It’s Horse’s birthday, but Indian and Cowboy (Horse’s immature house mates) have forgotten to get him a gift. Luring him out of the house they use his computer to order fifty bricks to build him a birthday barbecue. However, they mistakenly order, and are delivered, fifty million bricks, trying to hide which sets them and the populace of their small town on a chain of adventures that includes destroying their house, trying to rebuild it, having their efforts stolen nightly by the aquatic monsters from the farmers pond (to build their own undersea house), finding a subterranean world, which leads to a frozen wasteland ruled by three evil scientists in a giant penguin tank whom take pleasure in launching giant snowballs halfway across the world, overthrowing the scientists… and so on and so forth it goes in a most unpredictable fashion.
What is it with the animated world and their synchronous tendency to release two similar projects in close proximity to each other?
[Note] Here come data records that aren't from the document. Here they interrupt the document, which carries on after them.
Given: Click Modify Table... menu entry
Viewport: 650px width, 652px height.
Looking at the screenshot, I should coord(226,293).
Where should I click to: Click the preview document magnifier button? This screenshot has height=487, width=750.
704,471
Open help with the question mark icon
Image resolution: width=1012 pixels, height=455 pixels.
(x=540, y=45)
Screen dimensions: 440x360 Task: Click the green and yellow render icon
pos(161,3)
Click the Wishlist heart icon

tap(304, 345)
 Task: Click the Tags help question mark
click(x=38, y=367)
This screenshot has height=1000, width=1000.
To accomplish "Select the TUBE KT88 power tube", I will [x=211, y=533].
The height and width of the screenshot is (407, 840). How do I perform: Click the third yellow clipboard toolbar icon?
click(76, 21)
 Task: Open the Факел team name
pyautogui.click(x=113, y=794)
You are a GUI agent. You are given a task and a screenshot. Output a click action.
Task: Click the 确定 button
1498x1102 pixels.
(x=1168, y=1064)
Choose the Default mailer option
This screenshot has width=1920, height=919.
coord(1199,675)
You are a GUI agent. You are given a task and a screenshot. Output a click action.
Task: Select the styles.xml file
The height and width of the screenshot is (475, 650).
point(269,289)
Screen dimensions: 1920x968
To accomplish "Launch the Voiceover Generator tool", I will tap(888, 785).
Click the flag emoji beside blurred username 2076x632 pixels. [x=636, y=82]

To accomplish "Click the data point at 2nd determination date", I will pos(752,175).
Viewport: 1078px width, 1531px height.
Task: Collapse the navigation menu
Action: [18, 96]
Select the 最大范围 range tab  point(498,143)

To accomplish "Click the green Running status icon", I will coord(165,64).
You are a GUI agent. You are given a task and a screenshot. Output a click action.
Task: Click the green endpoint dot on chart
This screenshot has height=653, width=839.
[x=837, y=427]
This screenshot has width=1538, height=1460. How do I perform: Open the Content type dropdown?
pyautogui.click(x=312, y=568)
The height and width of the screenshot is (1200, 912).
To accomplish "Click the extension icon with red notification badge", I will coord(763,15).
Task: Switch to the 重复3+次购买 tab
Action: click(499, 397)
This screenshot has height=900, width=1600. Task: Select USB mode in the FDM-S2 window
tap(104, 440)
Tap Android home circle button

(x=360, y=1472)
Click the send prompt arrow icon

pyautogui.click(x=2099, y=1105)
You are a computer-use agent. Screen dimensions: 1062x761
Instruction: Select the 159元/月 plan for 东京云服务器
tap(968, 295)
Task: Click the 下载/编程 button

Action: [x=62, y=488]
We had not seen an insect film in… well, forever, and then we get A Bug’s Life and Antz, ditto Finding Nemo and Shark Tale, and this year, not only do we get two evil genius film’s in Despicable Me and Megamind, but we also get two, somewhat less publicised, stop motion films featuring static toys as the main characters. The first was Jackboots On Whitehall and now the Belgium production A Town Called Panic.
As you may have guessed from the story synopsis it’s absolutely, dizzyingly, insane, and it’s not just the ‘story’ that is crazy, the animation and voice acting too are, shall we say, unorthodox and frenetic. Not content with using small toys as their medium, the directors Stéphane Aubier and Vincent Patar opt for a super-simplified, jerky, ‘hand-made’ stop motion style, which non-fans of the medium will instantly be turned off by, while the voice acting is non-stop from beginning to end which may also cause instant irritation to the idle viewer.
The ‘story’ is inexplicable but always remains inventive in that funny and nonsensical fashion of old-school cartoons. You never know where the characters are going to end up next and there’s no possible way for you to guess, because there’s no logical stream narrative. Watching A Town Called Panic is like seeing inside a child’s head as they play with their toys.
Unfortunately, while all these elements work well to draw fans of the bizarre into it’s purposely poorly produced little world, about mid-way through the whimsy and madness become less funny and intriguing, and more grating. Thankfully it keeps itself short, with a running time of about seventy-five minutes, which keeps you from truly disliking it, but even this leaves you thinking that maybe it should have been presented as a series of more manageable shorts, thereby not overplaying its charming little hand.
I find it hard to put my finger on what demographic A Town Called Panic is aimed at. It seems to be either very young children or, as mentioned, enthusiasts of the strange, with no real middle ground. Any children older than seven are now uses to a slicker style of animation and narrative, and the majority grown-ups will just find it irritating.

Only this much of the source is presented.